A "onda" feminista do Chile chega a Cannes

Eles levantaram suas vozes e tomaram conta das universidades. O vencedor do Oscar Sebastián Lelio apresenta "A Onda" em Cannes, um revival musical dos protestos feministas que abalaram o Chile em 2018.
O novo filme de Lelio, parte da Première de Cannes, uma seção fora de competição, é um musical feminista que conta a história das origens de uma onda de protestos no país sul-americano contra abuso sexual, violência de gênero e algumas práticas retrógradas e arraigadas em faculdades e escolas.
O cineasta chileno de 51 anos acompanha Julia, uma estudante de música que, quase involuntariamente, se envolve nos protestos e acaba se tornando sua líder.
Uma das primeiras cenas já dá o ritmo do filme: os estudantes saem para o pátio e, com uma multidão coreografada, desenrolam uma faixa com os dizeres: "Nesta universidade, estupradores se formam".
"Musical Contemporâneo"Lelio, que ganhou o Oscar de Melhor Longa-Metragem Internacional com "Mulher Fantástica" (2017), explica que em 2018 morava na Alemanha, mas estava no Chile quando o movimento eclodiu.
"Vi a marcha das mulheres com máscaras coloridas, muitas delas com os seios expostos", disse ela em entrevista à AFP no sábado. "Eu achava que ela tinha uma força e uma rebeldia incríveis."
Também foi dito que era um bom tema para algo que ele vinha pensando há muito tempo: "Um musical contemporâneo" sobre eventos atuais.
Apesar da falta de tradição na América Latina para esse gênero, Lelio aposta nele porque, segundo ele, o musical traz consigo características como inventividade , ludicidade e expressionismo. É "uma grande oportunidade para continuar escapando da âncora do realismo (...) que também tem suas limitações".
Mas, como indicado no início da história, o filme é vagamente inspirado em algumas cenas universitárias da época.
O diretor não esquece todo o trabalho investigativo que foi feito com pessoas que viveram o surto e para coletar depoimentos.
"Foi extremamente importante basear tudo em experiências da vida real e então partir daí", explica ele. "Desse trabalho surgiu não tanto a estrutura do filme, mas sua substância."
A parte musical e coreográfica foi muito complexa, ressalta o diretor, devido a toda a interação entre todos os departamentos, entre a escrita, as músicas e a melodia .
Alguns dos números musicais inevitavelmente lembram Las Tesis, o coletivo feminista chileno que viralizou em 2019 com sua apresentação de "Un violador en tu camino".

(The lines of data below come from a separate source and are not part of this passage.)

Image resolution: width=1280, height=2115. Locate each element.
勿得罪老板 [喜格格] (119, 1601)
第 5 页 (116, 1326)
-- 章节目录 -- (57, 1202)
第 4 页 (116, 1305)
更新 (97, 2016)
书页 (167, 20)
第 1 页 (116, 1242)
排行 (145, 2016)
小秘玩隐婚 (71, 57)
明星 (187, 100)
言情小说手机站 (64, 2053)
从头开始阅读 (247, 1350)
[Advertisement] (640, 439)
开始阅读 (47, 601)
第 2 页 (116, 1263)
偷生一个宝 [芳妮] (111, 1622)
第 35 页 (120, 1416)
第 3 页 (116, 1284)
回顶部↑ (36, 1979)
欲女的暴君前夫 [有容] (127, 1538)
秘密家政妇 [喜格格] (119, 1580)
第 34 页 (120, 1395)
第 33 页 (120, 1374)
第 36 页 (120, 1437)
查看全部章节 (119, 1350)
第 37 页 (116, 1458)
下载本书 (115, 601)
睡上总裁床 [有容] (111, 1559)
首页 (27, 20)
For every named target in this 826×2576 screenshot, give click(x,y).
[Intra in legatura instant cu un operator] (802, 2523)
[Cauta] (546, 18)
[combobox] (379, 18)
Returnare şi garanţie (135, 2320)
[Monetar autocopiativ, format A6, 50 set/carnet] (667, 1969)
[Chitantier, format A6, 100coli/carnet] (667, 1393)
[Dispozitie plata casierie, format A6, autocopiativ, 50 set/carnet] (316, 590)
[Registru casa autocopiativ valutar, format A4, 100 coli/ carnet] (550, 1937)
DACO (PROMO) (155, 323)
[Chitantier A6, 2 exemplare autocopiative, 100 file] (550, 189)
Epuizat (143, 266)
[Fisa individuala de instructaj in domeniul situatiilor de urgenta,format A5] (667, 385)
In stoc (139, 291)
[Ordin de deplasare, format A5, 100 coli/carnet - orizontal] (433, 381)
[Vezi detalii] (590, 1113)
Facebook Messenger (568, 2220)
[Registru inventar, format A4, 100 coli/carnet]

"As ondas retornam""Devido à escala do projeto, foi a coisa mais trabalhosa que já tive que fazer", admite Lelio, que filmou vários filmes nos Estados Unidos, como "Desobediência" (2017) com Rachel Weisz e "Gloria Bell" (2018), um remake de seu próprio filme com Julianne Moore.
Para encontrar atrizes, elas realizaram audições em massa em escolas de teatro .
De lá vieram Julia (Daniela López) e os outros estudantes que se juntaram à revolta, usando capuzes vermelhos, cantando slogans feministas e realizando coreografias combativas.
Embora essas atrizes tivessem pouca experiência em cinema, elas tinham uma grande capacidade de adaptação e aprendizado rápido. "Essa geração tem uma coisa muito espontânea em relação à dança, por causa do TikTok... Há uma qualidade muito mais natural nisso do que na geração mais velha", diz Lelio.
E acima de tudo, eles estavam nos protestos e viveram aqueles meses de mobilizações.
Lelio, cuja filmografia é quase inteiramente composta por histórias sobre mulheres fortes , sabe que "A Onda" está sendo lançado em um momento em que, em alguns países, os direitos das mulheres estão sendo revertidos.
"O pêndulo está voltando, e a vingança contra o progresso das mulheres está exposta e diante delas", diz ela. "Mas o pêndulo oscila para frente e para trás, e as ondas rolam para frente e para trás."